Ethereum a subi une forte baisse ce mercredi, chutant sous la barre des 3 300 $, une chute amplifiée par une liquidité réduite sur les marchés à terme et des sorties massives de fonds indiciels (ETF). Malgré cette pression vendeuse, certains acteurs majeurs semblent profiter de la situation pour accumuler des actifs.
Le prix de l’éther (ETH) a terminé la journée à 3 277,94 $, en perte de près de 4 %. Cette baisse significative marque une rupture technique importante, effaçant les supports précédemment établis et transformant un simple repli en une véritable correction. Les analystes pointent du doigt une fragilité accrue du marché, exacerbée par des semaines de sorties d’ETF, un ralentissement de l’activité dans la finance décentralisée (DeFi) et une congestion du réseau principal.

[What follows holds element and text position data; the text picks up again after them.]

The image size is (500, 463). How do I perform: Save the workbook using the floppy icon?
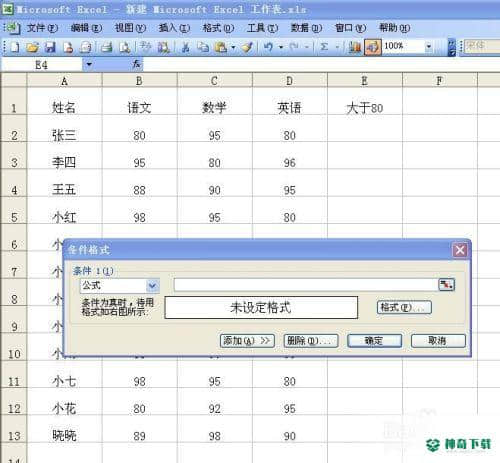pyautogui.click(x=50, y=47)
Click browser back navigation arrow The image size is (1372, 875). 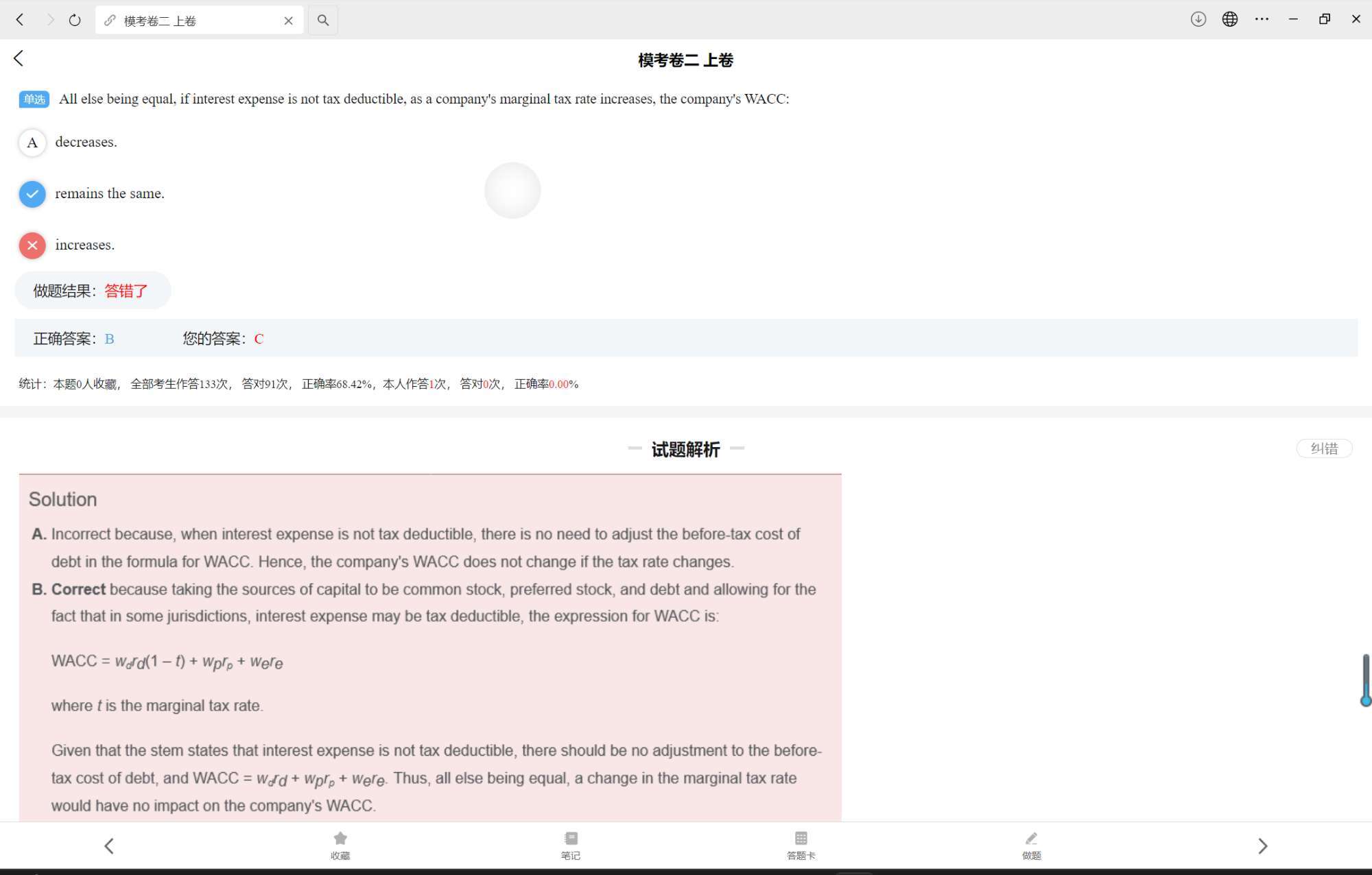[x=20, y=20]
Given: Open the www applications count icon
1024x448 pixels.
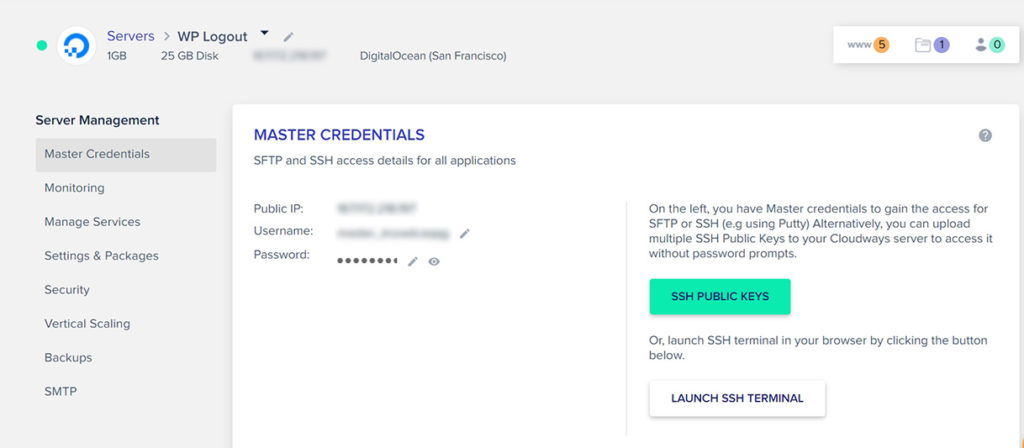Looking at the screenshot, I should (868, 45).
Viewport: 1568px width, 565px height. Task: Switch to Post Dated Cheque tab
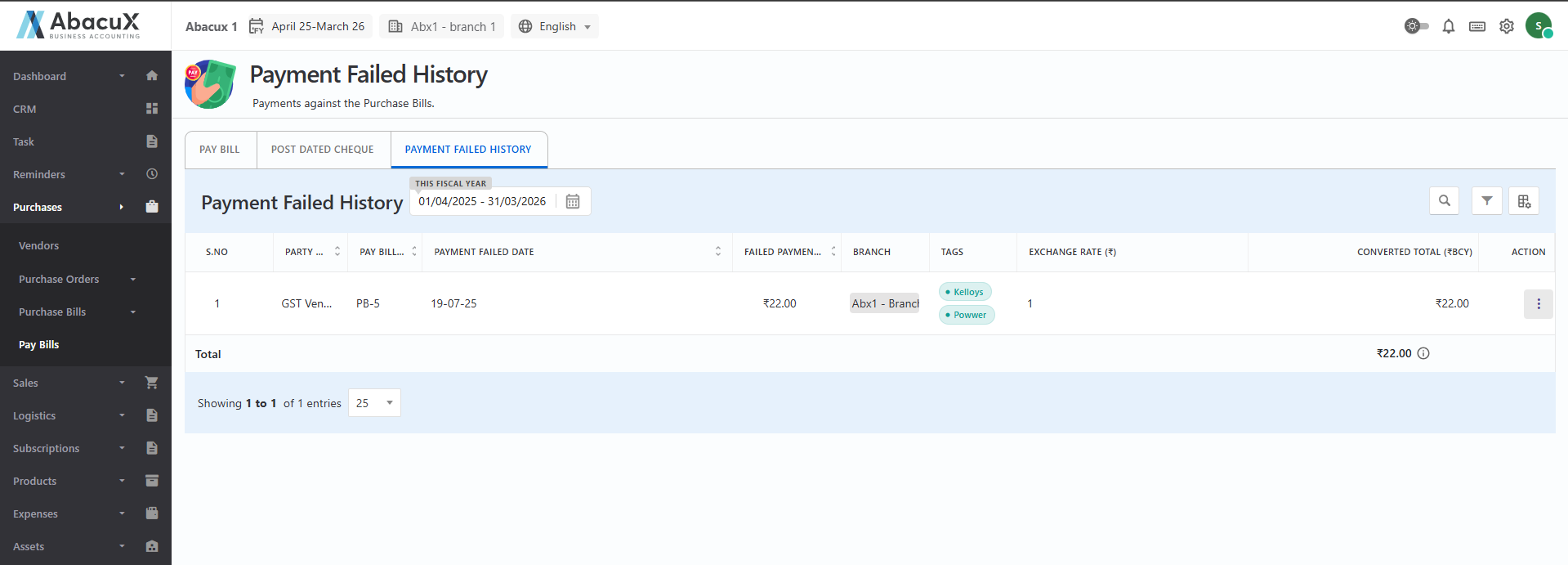pyautogui.click(x=323, y=150)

Contrairement à Bitcoin, Ethereum a été plus durement touché par ce mouvement baissier, en raison de sa plus grande sensibilité à l’absence d’intérêt macroéconomique, notamment avec la fermeture des marchés américains pendant 43 jours. Les institutions financières ont temporairement suspendu leurs stratégies d’allocation, et la corrélation entre l’ETH et les indices technologiques s’est renforcée, signe d’une période de tensions accrues.
Toutefois, au milieu de cette panique, des signaux encourageants émergent. Les portefeuilles détenant entre 1 et 10 millions d’ETH ont augmenté leurs positions pendant la baisse, interprétant la chute sous les 3 300 $ comme une opportunité d’achat. Un acteur particulièrement notable, identifié sous le nom de « 66kETHBorrow », conserve une position de plus de 385 000 ETH sans procéder à la moindre vente, un comportement inhabituel qui suggère une confiance à long terme.
La pression à la vente est également alimentée par les sorties continues de fonds ETF au comptant sur Ethereum. Plus de 38 millions de dollars ont été retirés ce mercredi, prolongeant une tendance observée depuis plusieurs semaines. À l’inverse, les ETF Bitcoin restent stables, voire légèrement positifs, ce qui accentue la divergence de performance entre les deux crypto-monnaies.
Malgré cette situation, les fondamentaux d’Ethereum restent solides. Plus de 32 millions d’ETH sont actuellement mis en jeu (staked), ce qui contribue à limiter l’offre disponible et à atténuer la pression à la vente à long terme. L’activité sur les réseaux de couche 2, tels qu’Arbitrum, Base et Optimism, reste dynamique, absorbant une partie du volume de transactions.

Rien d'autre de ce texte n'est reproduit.